Antes da sanção presidencial sem vetos, o texto da lei de regulamentação da doulas havia sido aprovado no mês passado pela Câmara dos Deputados, depois de ter passado pelo Senado. Segundo Alexandre Padilha, ministro da Saúde, o texto atende a uma antiga reivindicação das mulheres no país e vai ajudar no enfrentamento contra a violência obstétrica.
“Os estudos que mostram que se se a doula acompanhou o pré-natal, se a doula acompanhou o parto, a violência foi menor. O índice de cesárea foi menor.
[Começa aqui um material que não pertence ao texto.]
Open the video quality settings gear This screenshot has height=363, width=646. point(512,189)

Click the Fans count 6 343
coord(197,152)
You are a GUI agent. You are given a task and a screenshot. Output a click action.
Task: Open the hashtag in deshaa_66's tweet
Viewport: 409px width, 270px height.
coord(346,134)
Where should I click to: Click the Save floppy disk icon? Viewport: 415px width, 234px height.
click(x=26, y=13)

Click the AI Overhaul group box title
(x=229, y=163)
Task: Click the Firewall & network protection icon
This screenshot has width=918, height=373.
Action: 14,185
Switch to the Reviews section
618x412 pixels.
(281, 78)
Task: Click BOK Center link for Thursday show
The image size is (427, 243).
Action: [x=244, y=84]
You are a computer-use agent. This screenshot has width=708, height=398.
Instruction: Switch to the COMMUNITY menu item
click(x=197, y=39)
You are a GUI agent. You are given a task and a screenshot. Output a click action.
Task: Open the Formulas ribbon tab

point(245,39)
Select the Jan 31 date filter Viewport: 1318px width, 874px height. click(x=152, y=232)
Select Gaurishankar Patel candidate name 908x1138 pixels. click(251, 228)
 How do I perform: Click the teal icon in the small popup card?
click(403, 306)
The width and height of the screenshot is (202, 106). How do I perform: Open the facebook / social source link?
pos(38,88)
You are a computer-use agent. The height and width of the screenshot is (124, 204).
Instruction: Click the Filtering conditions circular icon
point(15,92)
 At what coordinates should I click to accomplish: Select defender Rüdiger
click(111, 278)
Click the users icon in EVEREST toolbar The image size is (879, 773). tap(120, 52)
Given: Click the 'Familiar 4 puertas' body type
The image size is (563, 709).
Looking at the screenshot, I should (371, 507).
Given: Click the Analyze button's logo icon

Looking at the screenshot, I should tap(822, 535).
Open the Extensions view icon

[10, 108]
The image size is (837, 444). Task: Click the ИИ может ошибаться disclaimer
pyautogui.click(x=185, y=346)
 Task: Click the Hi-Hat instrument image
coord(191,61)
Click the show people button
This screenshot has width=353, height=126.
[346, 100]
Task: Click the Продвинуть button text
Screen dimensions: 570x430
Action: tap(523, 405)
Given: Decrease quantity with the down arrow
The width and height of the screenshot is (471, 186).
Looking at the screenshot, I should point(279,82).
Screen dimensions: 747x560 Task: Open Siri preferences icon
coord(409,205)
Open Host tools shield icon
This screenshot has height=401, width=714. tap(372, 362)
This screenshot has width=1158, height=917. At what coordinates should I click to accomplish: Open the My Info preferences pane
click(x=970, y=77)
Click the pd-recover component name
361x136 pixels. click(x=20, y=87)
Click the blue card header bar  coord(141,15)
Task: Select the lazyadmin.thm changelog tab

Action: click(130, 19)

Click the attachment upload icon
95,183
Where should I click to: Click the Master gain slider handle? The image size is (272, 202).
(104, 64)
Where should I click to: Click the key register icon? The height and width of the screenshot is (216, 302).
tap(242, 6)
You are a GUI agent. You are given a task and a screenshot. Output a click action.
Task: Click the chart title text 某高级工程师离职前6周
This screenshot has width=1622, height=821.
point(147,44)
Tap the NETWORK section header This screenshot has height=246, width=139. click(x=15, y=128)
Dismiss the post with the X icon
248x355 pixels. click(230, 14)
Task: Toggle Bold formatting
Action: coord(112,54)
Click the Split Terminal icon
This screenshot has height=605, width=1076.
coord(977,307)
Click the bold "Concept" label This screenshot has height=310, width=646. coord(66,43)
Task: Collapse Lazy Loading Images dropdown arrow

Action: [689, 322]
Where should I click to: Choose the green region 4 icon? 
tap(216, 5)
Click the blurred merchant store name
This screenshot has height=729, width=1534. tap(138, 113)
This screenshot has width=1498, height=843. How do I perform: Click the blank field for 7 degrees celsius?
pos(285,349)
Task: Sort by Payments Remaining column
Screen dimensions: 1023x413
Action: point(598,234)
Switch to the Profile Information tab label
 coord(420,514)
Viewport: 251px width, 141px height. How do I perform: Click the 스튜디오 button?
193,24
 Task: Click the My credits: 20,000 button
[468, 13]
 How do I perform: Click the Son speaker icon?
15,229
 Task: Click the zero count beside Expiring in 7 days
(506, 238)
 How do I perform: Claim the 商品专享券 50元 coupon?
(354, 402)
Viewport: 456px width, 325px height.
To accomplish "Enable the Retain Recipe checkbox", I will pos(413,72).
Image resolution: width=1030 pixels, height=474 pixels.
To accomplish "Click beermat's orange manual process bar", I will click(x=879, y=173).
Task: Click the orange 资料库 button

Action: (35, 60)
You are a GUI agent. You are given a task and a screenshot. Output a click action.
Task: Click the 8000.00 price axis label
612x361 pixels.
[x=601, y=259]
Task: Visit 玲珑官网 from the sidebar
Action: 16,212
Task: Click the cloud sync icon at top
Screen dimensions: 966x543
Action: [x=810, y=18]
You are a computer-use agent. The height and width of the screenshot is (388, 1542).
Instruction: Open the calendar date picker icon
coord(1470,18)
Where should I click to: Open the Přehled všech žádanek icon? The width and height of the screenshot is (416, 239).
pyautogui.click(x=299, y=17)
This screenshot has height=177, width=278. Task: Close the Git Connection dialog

O sofrimento foi menor e a gratidão das mulheres no momento tão importante da geração da vida foi melhor”, afirmou o ministro
Também presente na cerimônia de sanção presidencial, a ministra das Mulheres, Márcia Lopes, projetou que a regulamentação das doulas fará com que, nos próximos anos, unidades básicas de saúde contem com serviços dessas profissionais.
“Vocês têm absoluta legitimidade para sair pelo Brasil afora, para convencer que, daqui a pouco, cada unidade básica de saúde vai ter doula e para convencer que as universidades, os cursos técnicos podem avançar muito na formação”, contou.